### WORK ORDER
Only one stretch of the records below should be repeated. It starts with the line containing "Viewport: 740px width, 525px" and goes on through the line containing "Expand Export fatture submenu", exactly as written.
##### SOURCE MATERIAL #####
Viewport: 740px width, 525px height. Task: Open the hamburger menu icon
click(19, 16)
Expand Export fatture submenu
#####
##### SOURCE MATERIAL #####
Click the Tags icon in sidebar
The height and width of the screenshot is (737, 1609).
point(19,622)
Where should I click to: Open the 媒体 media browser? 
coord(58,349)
#####
##### SOURCE MATERIAL #####
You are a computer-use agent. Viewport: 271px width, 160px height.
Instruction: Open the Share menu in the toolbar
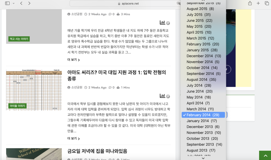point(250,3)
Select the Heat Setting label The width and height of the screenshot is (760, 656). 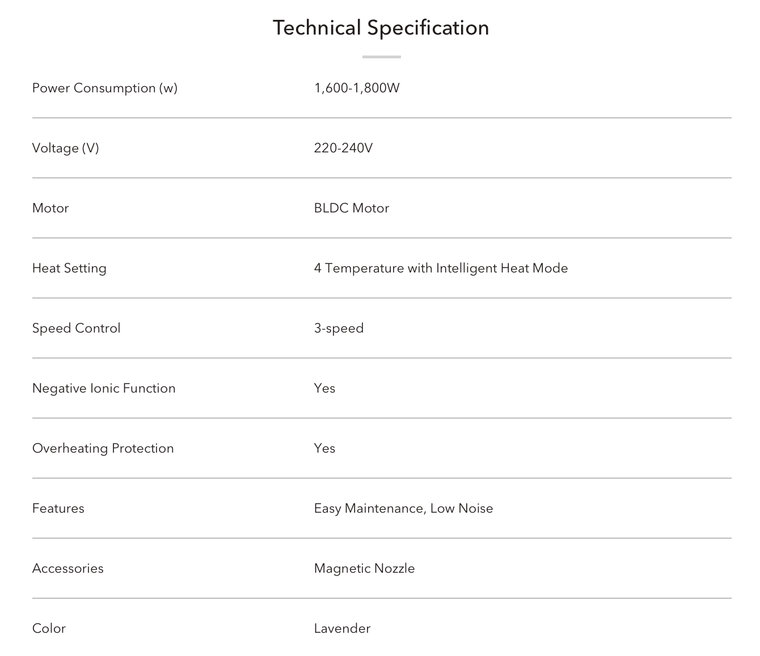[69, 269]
#####
### RESPONSE TO THIS EXERCISE
Viewport: 740px width, 525px height. Task: Open the hamburger menu icon
click(19, 16)
Expand Export fatture submenu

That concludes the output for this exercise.